Task to complete:
Could you copy exactly the lines from the one containing "The image size is (1176, 1032)." through the last line of the records, leaving out every picture?

Entries taken from a collection:
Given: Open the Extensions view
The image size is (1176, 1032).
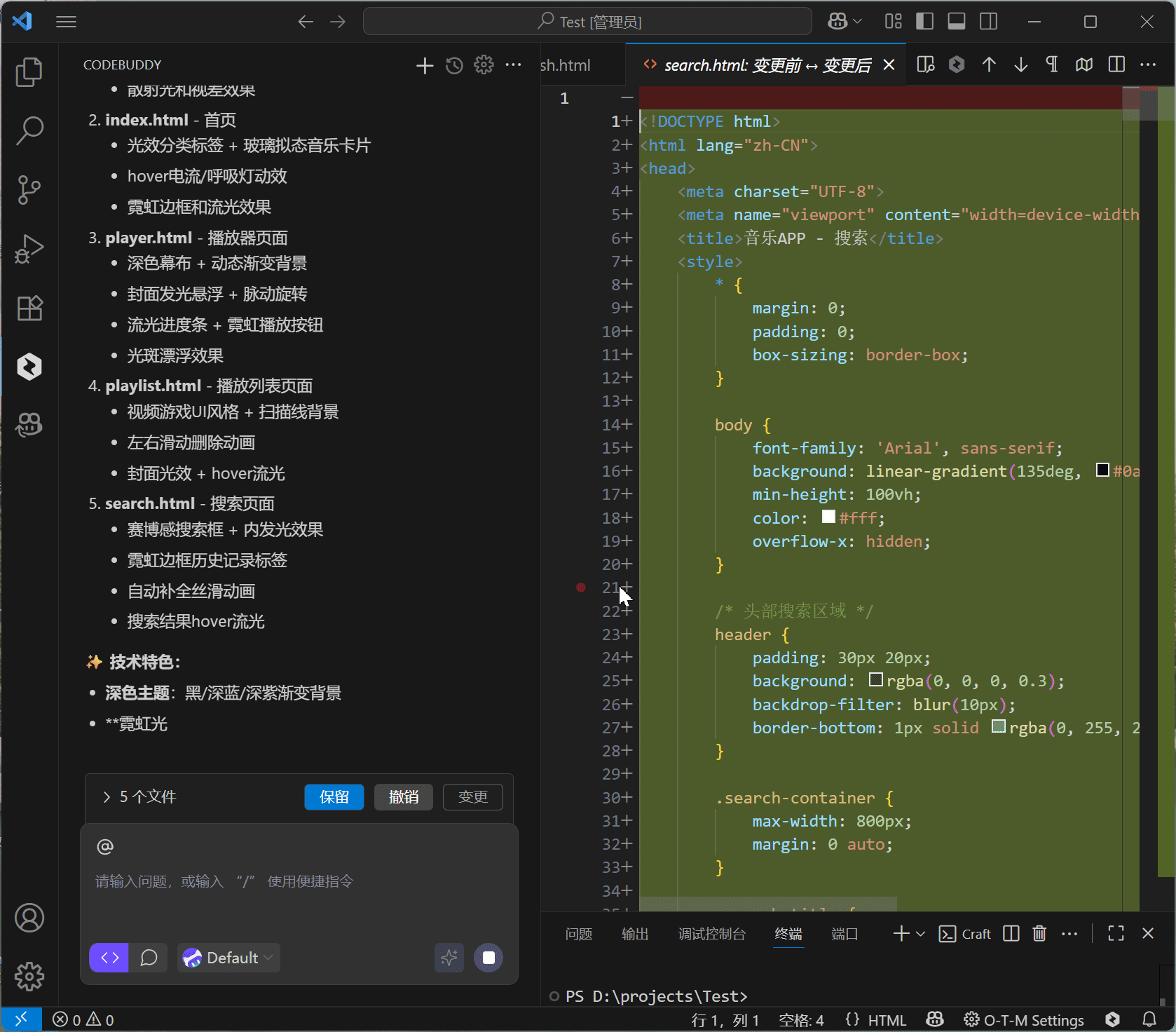Looking at the screenshot, I should pos(29,308).
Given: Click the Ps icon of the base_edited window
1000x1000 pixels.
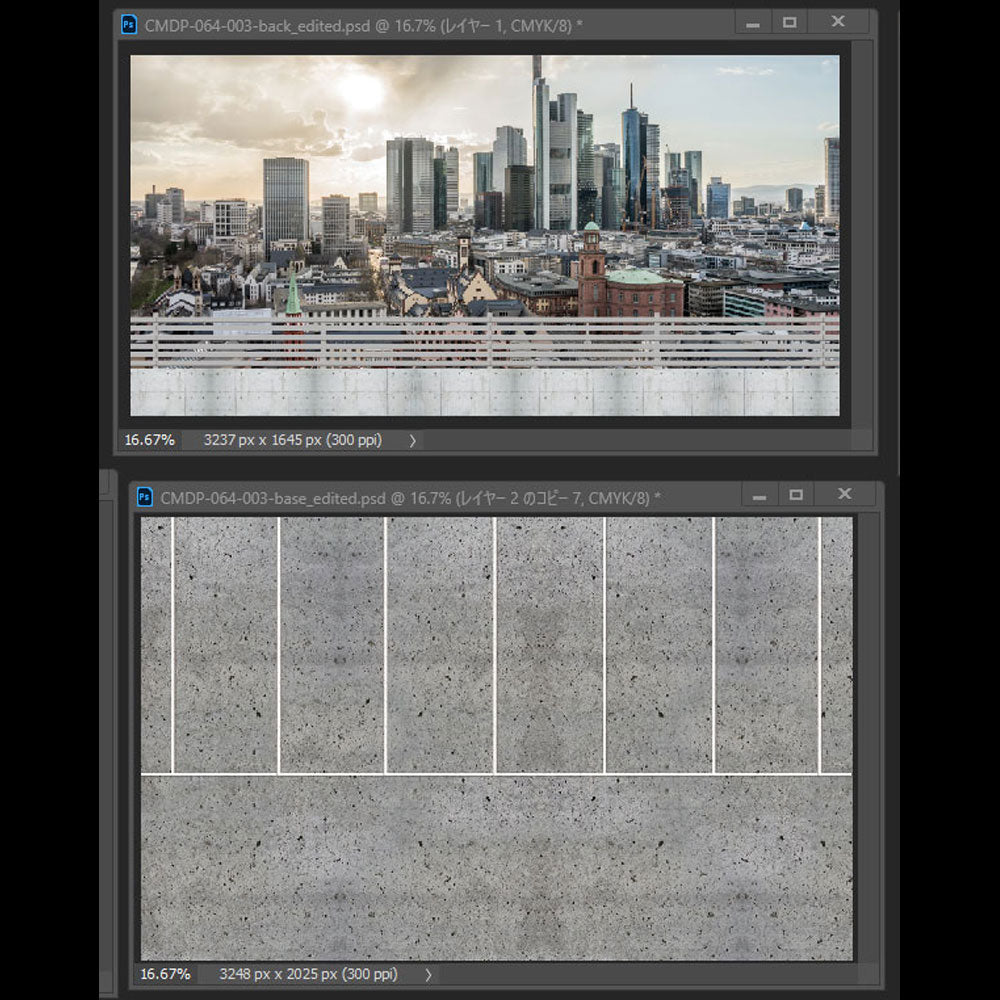Looking at the screenshot, I should pyautogui.click(x=144, y=497).

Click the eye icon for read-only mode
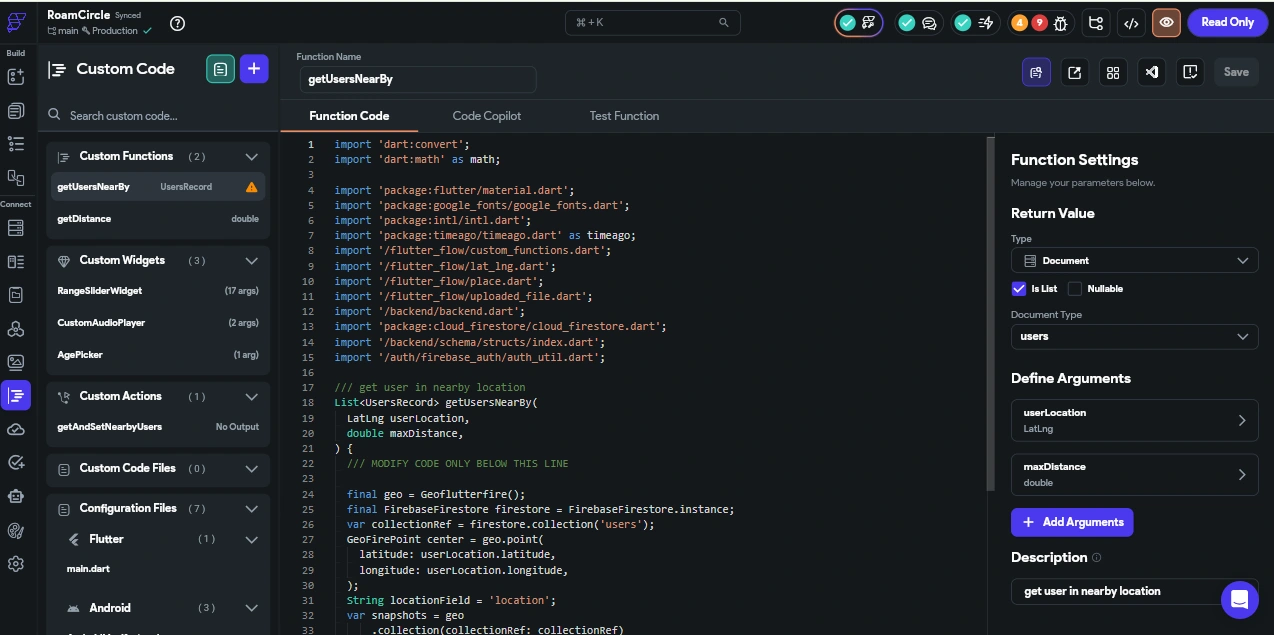pyautogui.click(x=1166, y=22)
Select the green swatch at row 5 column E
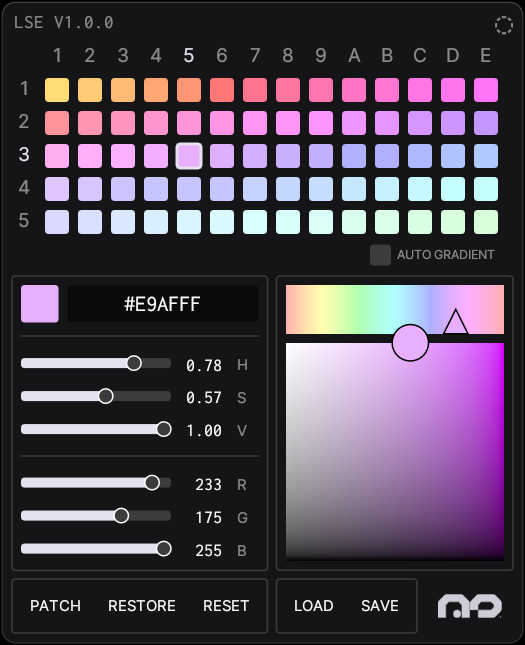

Response area:
The image size is (1176, 1032).
Looking at the screenshot, I should pos(29,308).
Given: Click the Ps icon of the base_edited window
1000x1000 pixels.
Looking at the screenshot, I should pyautogui.click(x=144, y=497).

Click the eye icon for read-only mode
pyautogui.click(x=1166, y=22)
Select the green swatch at row 5 column E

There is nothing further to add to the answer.